WHAT YOU SHOULD DO:
The lines to copy run from the one containing "Instruction: Click the 確定 (OK) button" to the last line of the entries; output those lines exactly and only them, without pictures.

LISTED RECORDS:

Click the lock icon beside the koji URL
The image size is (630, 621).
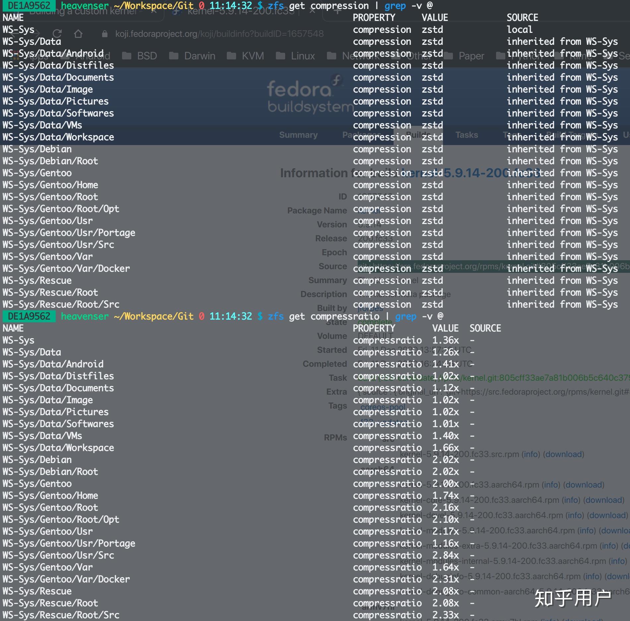coord(105,34)
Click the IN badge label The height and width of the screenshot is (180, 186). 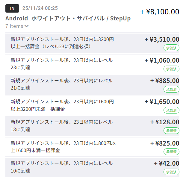click(12, 8)
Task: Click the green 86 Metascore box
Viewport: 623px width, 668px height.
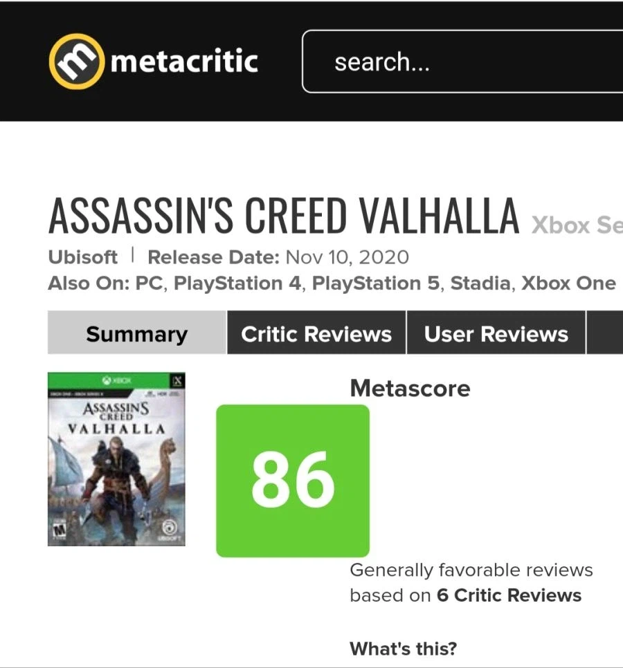Action: click(293, 481)
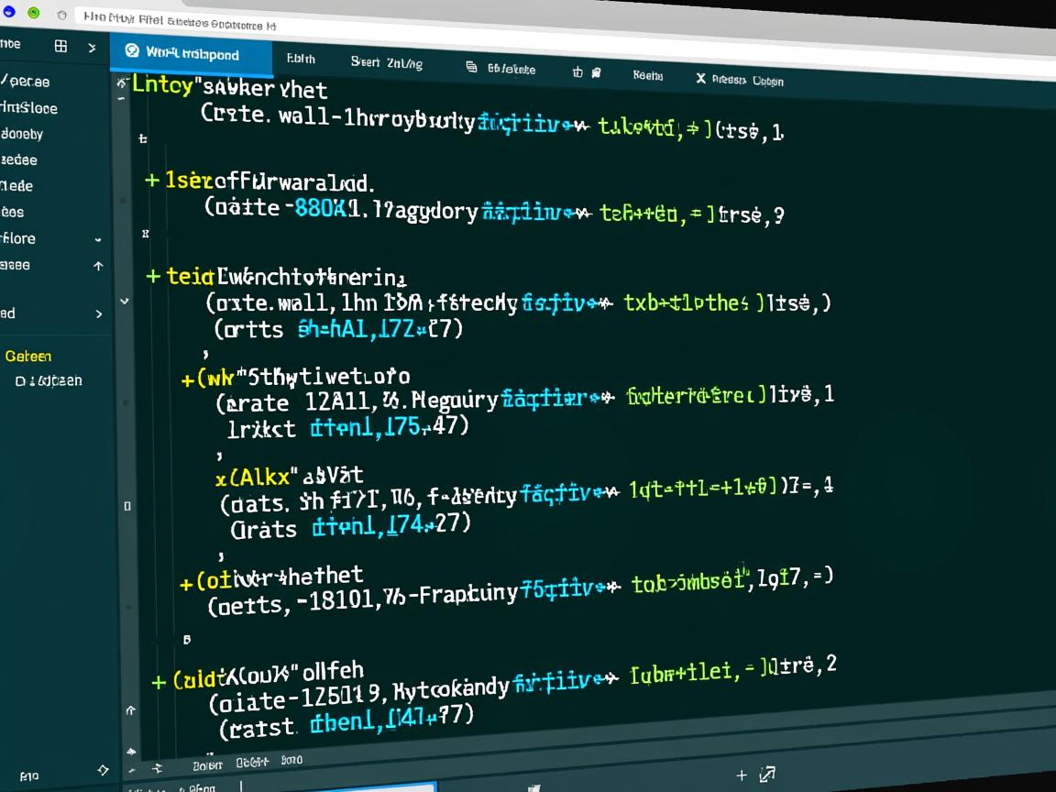
Task: Expand the 'ad' sidebar entry right chevron
Action: pyautogui.click(x=99, y=314)
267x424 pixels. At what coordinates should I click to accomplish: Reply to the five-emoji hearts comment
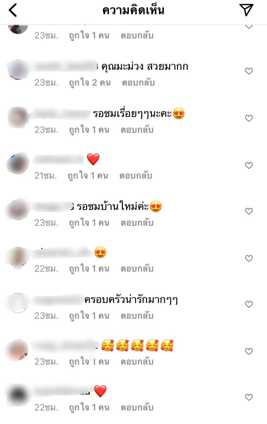137,362
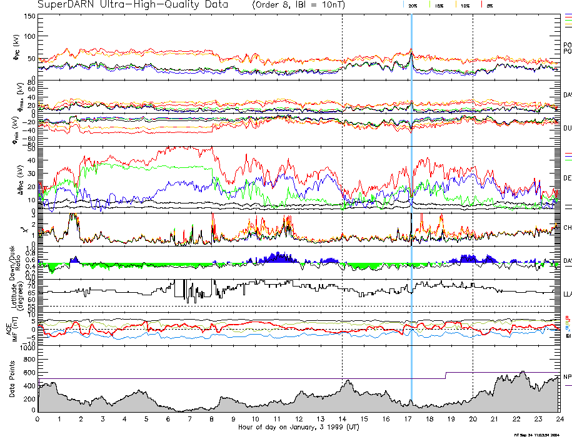
Task: Select the red 5% legend entry
Action: pos(488,5)
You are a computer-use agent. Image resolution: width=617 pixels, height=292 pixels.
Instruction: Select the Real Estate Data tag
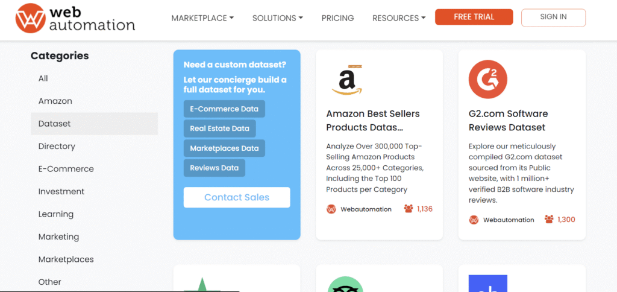pos(219,129)
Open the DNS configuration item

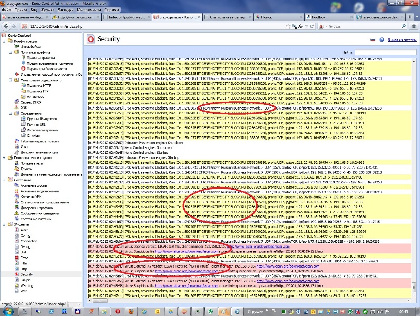tap(24, 107)
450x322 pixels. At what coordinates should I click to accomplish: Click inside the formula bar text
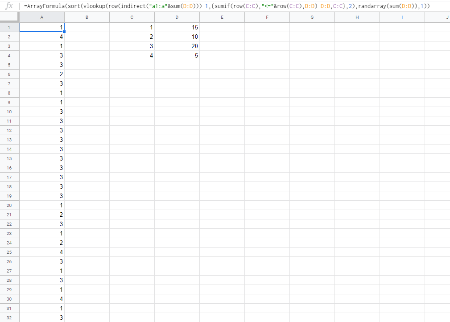[227, 6]
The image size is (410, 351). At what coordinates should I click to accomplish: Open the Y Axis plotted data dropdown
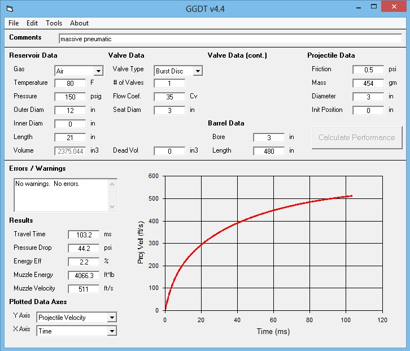click(x=112, y=318)
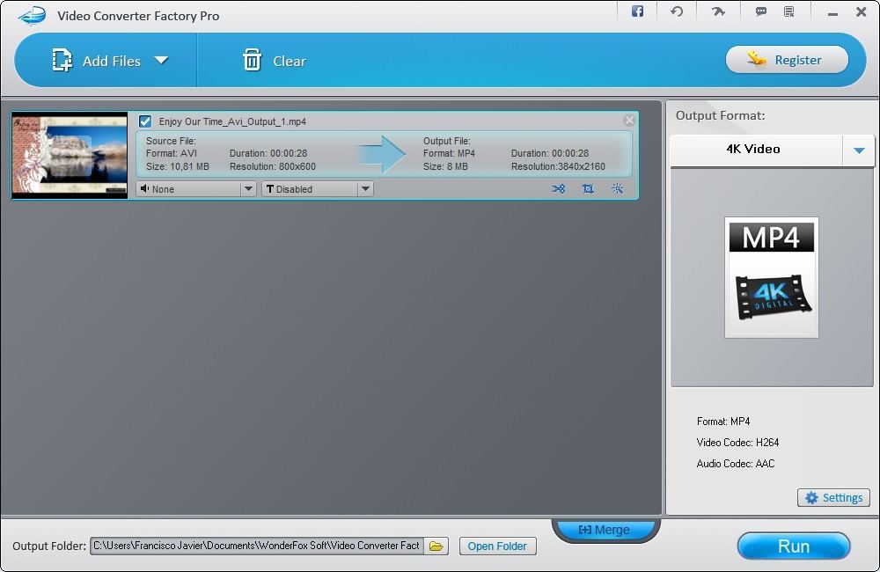The height and width of the screenshot is (572, 880).
Task: Open the output folder using the folder icon
Action: tap(436, 546)
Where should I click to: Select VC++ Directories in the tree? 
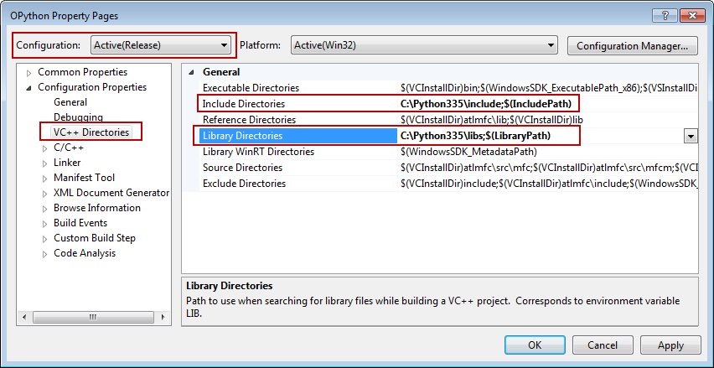coord(91,132)
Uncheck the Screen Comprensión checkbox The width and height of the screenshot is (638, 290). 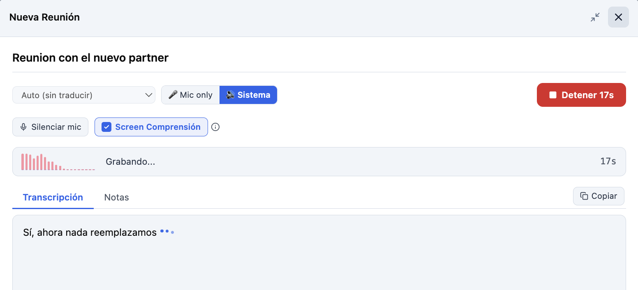coord(106,127)
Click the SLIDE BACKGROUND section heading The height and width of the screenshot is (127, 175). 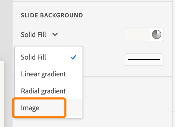52,15
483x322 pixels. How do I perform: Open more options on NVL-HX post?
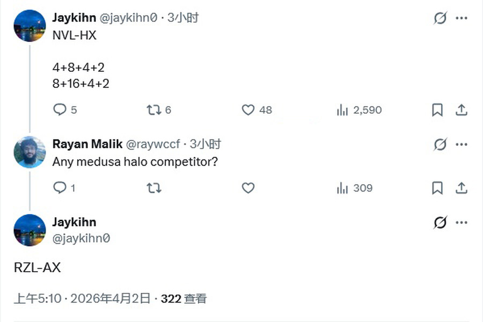click(462, 18)
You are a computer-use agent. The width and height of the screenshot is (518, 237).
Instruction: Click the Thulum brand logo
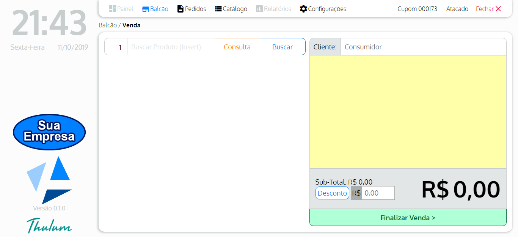click(x=49, y=226)
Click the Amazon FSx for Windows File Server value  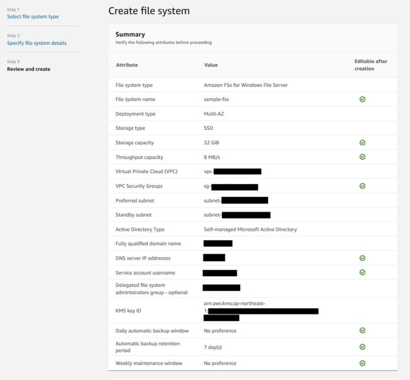point(246,85)
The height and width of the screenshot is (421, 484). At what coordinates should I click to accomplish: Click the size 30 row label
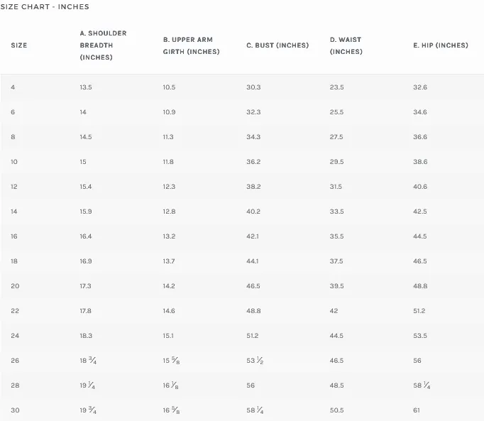[x=15, y=410]
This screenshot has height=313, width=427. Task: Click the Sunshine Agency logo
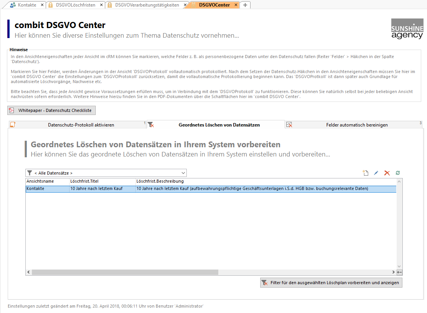point(407,29)

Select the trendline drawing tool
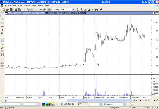2,23
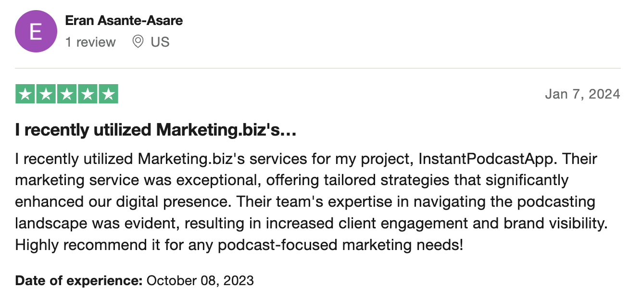Open Eran Asante-Asare's reviewer profile

tap(124, 21)
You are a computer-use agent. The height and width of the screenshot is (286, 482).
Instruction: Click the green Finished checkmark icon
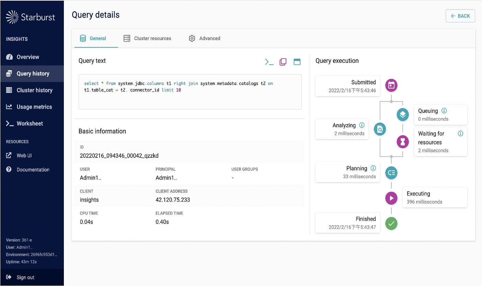point(391,224)
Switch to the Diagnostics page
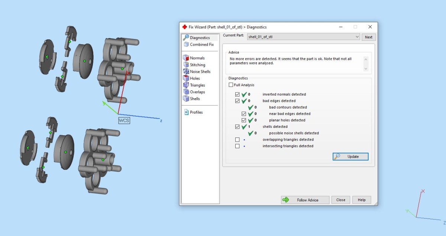Screen dimensions: 446x236 200,38
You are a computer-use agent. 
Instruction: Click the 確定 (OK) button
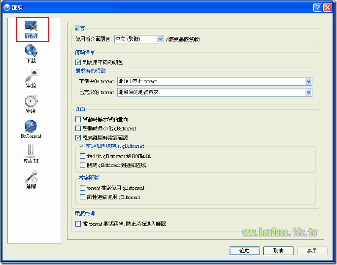tap(244, 251)
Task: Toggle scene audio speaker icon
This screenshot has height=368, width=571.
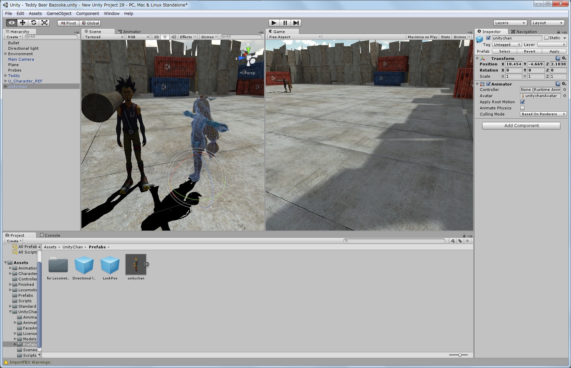Action: tap(174, 37)
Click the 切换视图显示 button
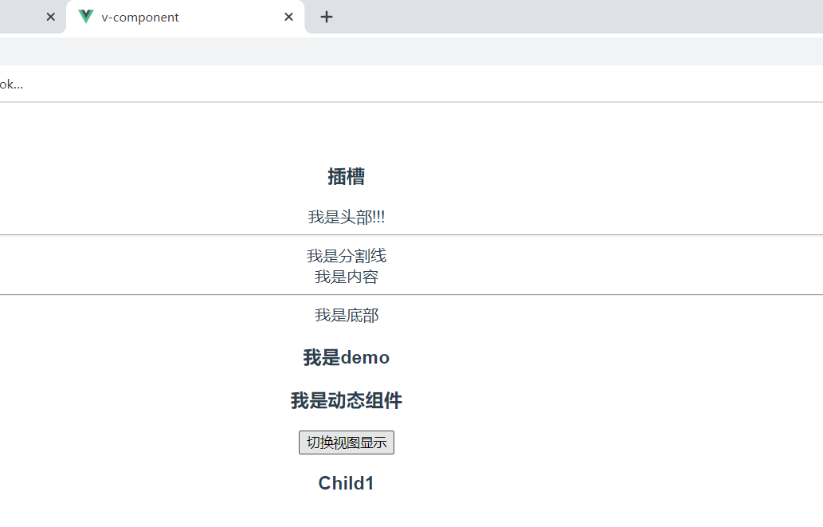This screenshot has height=527, width=823. (346, 442)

ANSWER BELOW:
Instruction: Click the 確定 (OK) button
tap(244, 251)
Task: Toggle scene audio speaker icon
This screenshot has height=368, width=571.
Action: tap(174, 37)
Click the 切换视图显示 button
This screenshot has height=527, width=823. (346, 442)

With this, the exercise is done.